What you have to do: No pictures belong in the copy. Reproduce exactly the lines beginning at the line containing "Open the blue Resource provider link" and continuing to the end of the entries below.
········
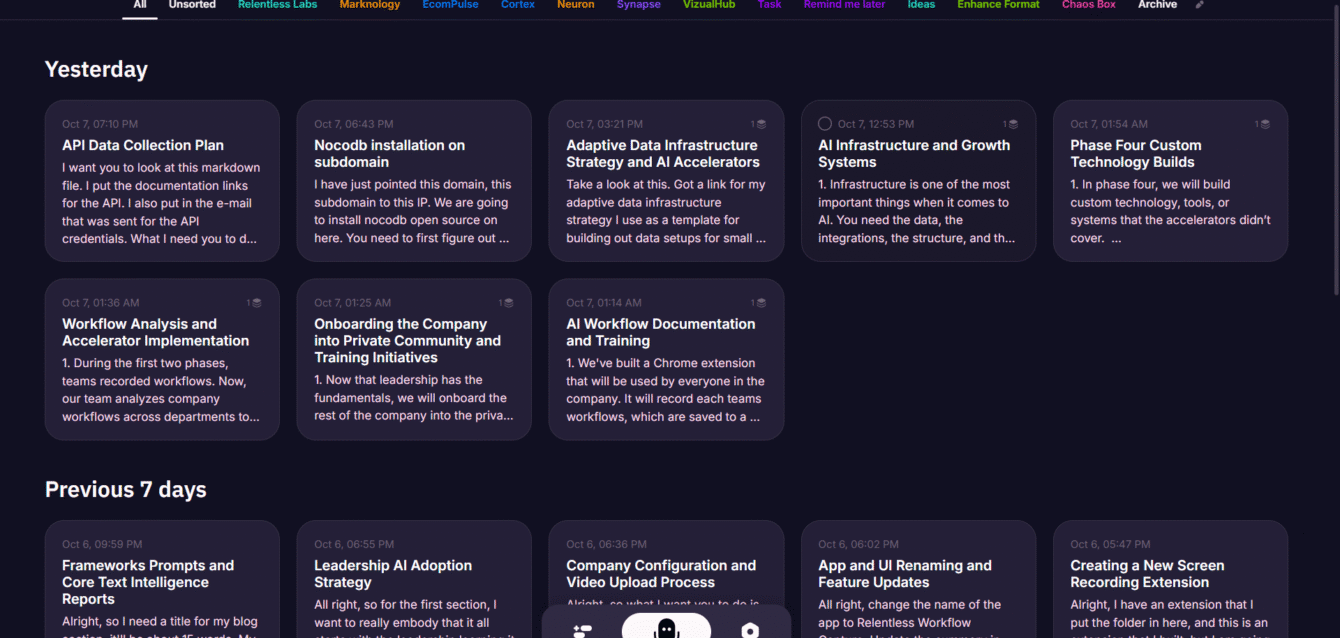1340x638 pixels.
Task: Select the circle checkbox on AI Infrastructure note
Action: click(825, 124)
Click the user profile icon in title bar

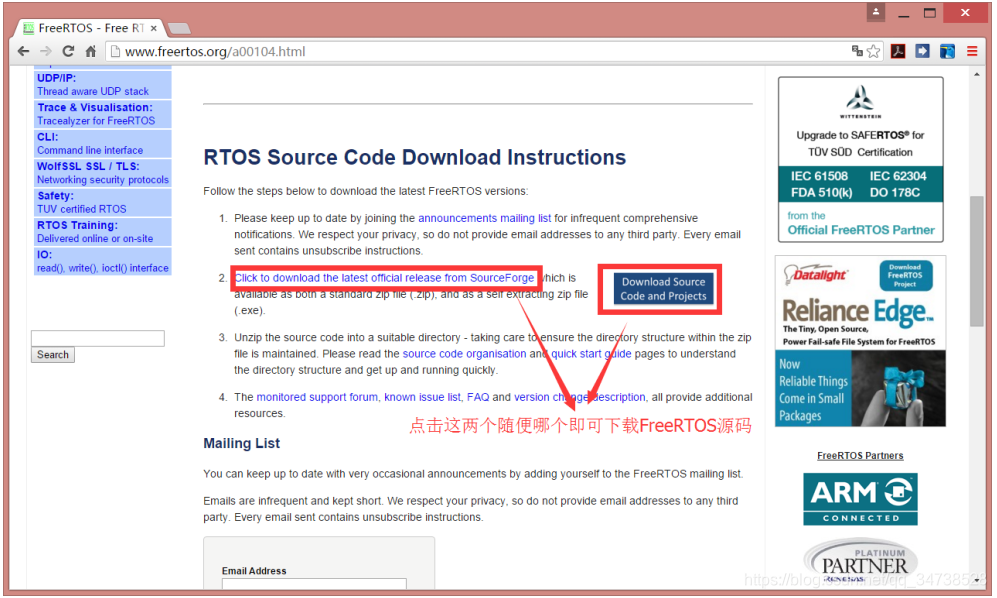pyautogui.click(x=876, y=12)
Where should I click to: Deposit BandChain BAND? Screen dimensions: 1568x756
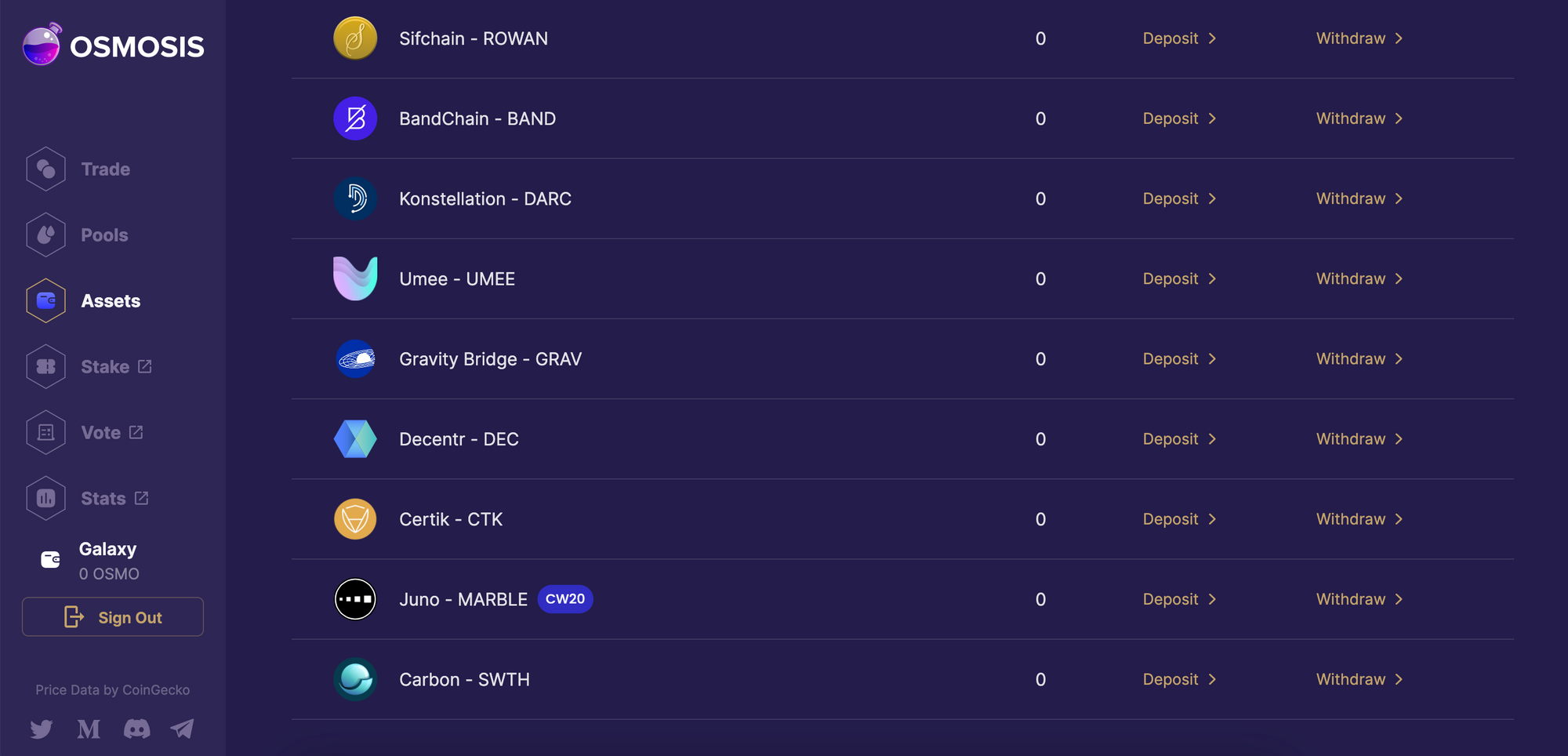[1179, 118]
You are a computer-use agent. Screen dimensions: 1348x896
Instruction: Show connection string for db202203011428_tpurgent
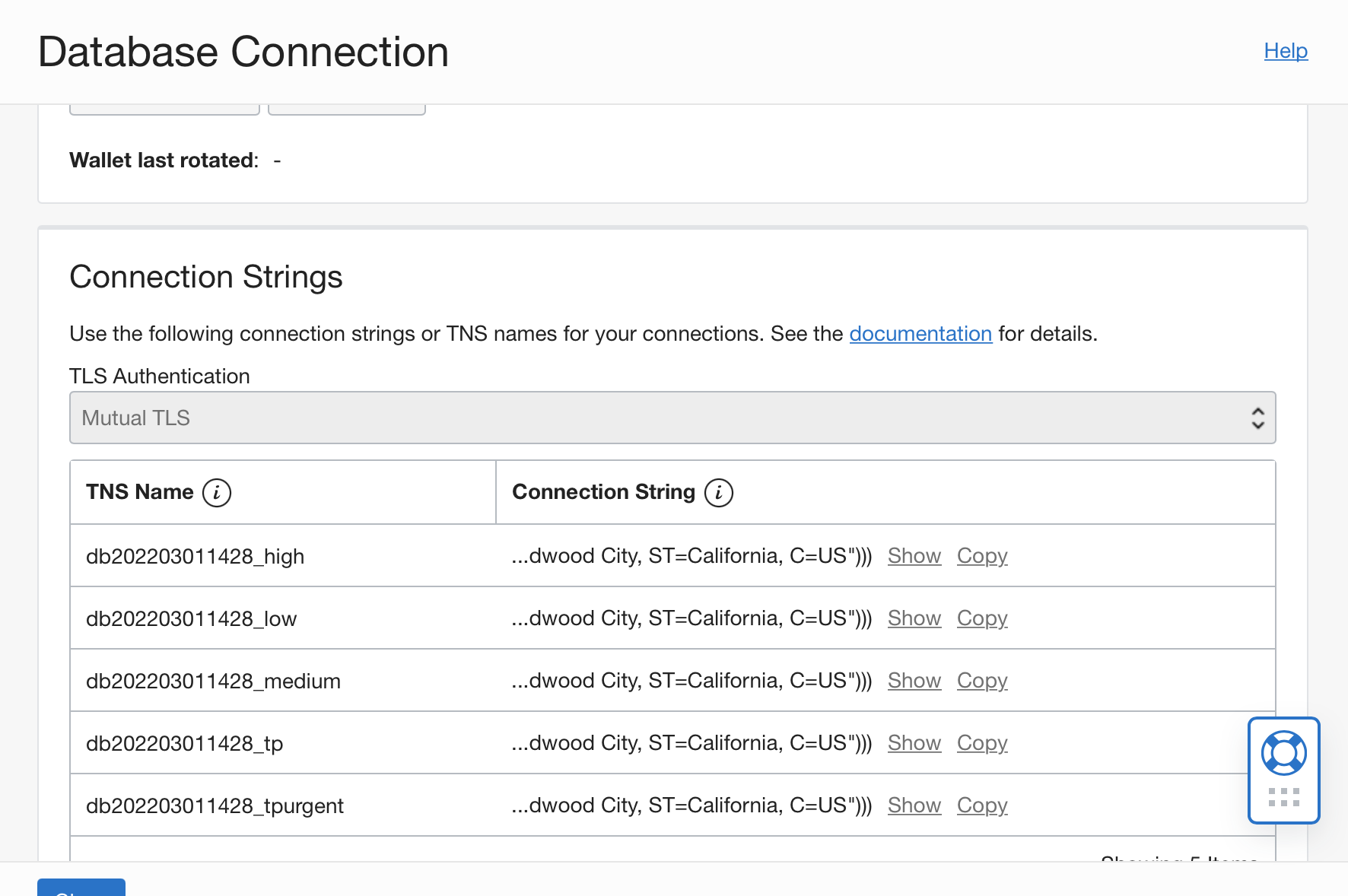click(914, 805)
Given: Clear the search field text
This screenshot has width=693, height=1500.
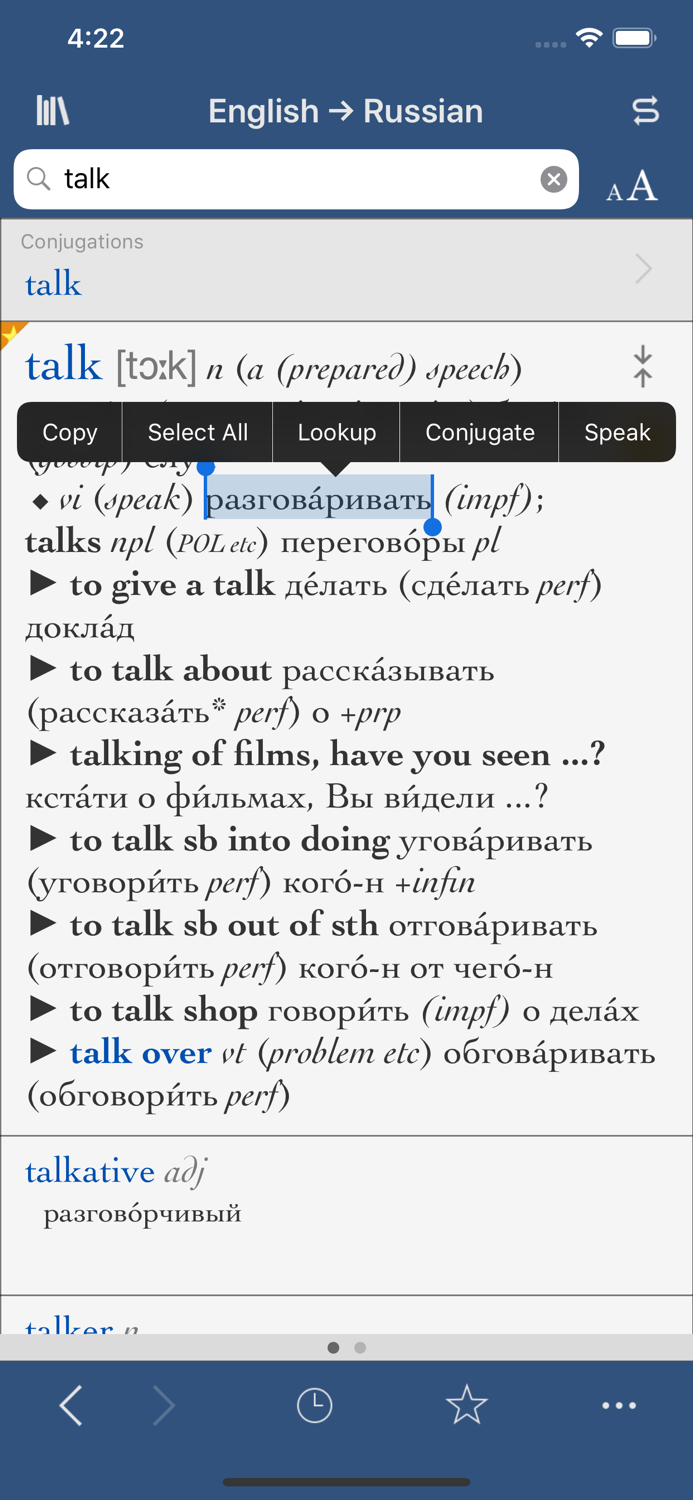Looking at the screenshot, I should click(x=554, y=179).
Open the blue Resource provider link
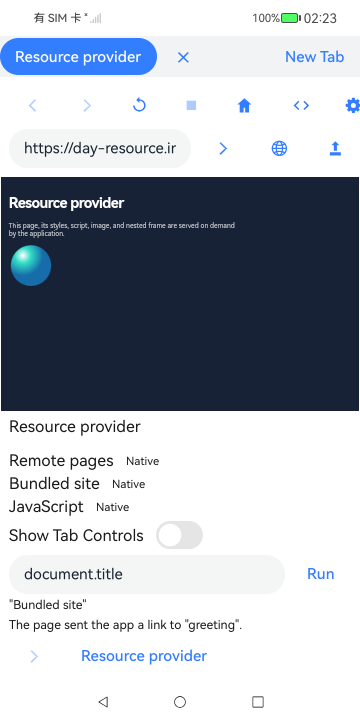This screenshot has height=720, width=360. tap(144, 656)
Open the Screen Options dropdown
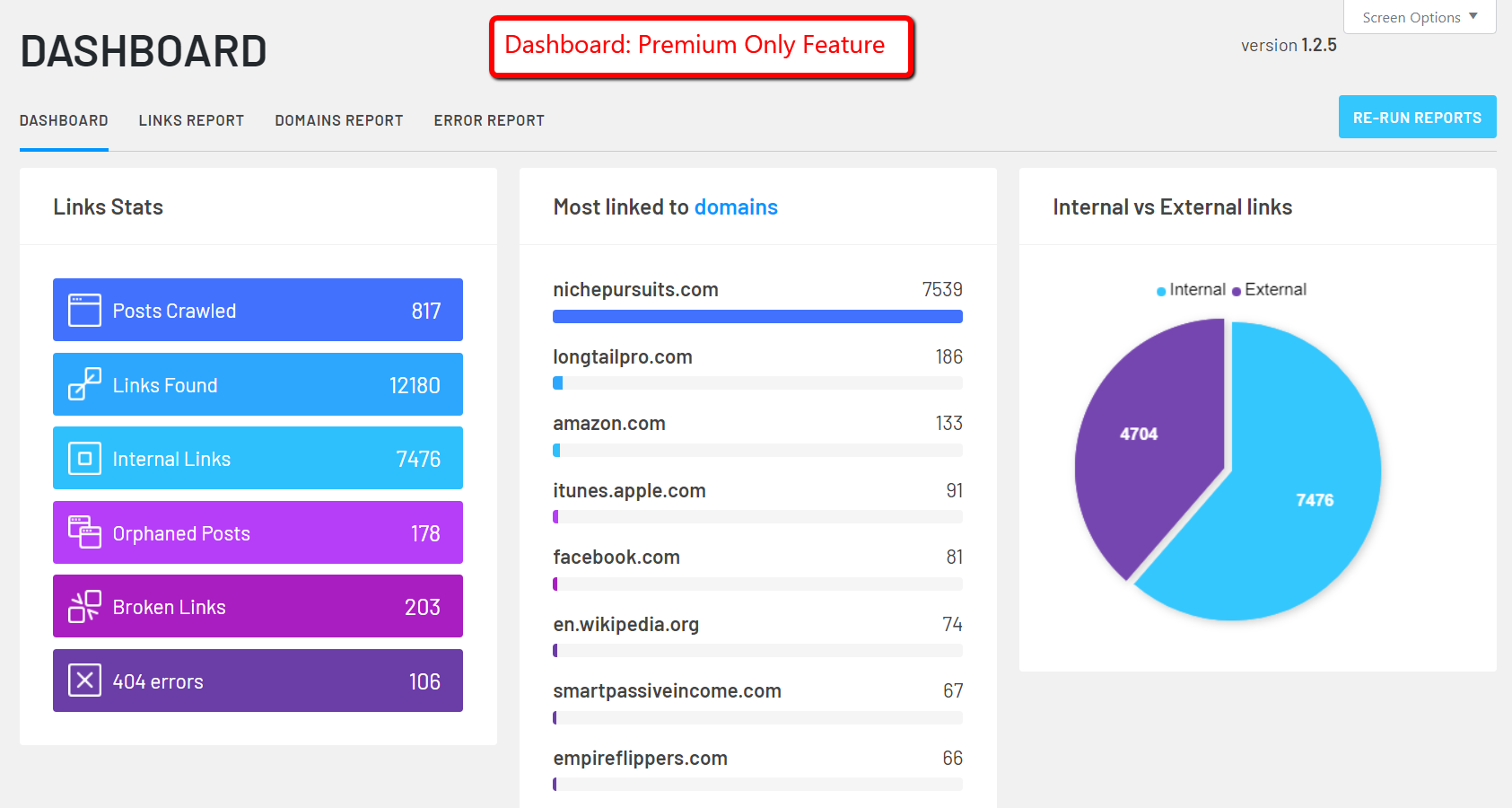Screen dimensions: 1512x808 coord(1418,17)
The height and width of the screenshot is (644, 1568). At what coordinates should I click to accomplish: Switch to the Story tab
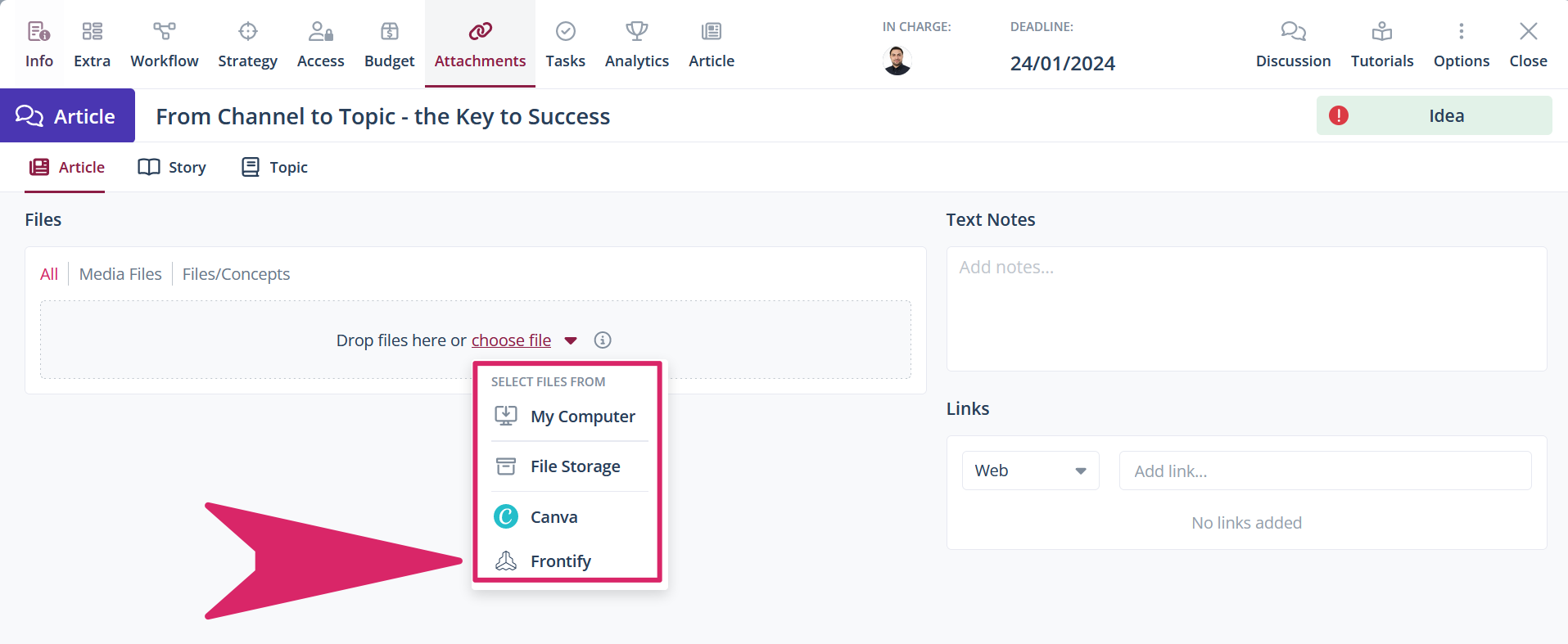click(172, 168)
········
Response to the task:
Open the blue Resource provider link
This screenshot has height=720, width=360. tap(144, 656)
Open the Screen Options dropdown
Screen dimensions: 1512x808 coord(1418,17)
The height and width of the screenshot is (644, 1568). At what coordinates should I click to accomplish: Switch to the Story tab
click(172, 168)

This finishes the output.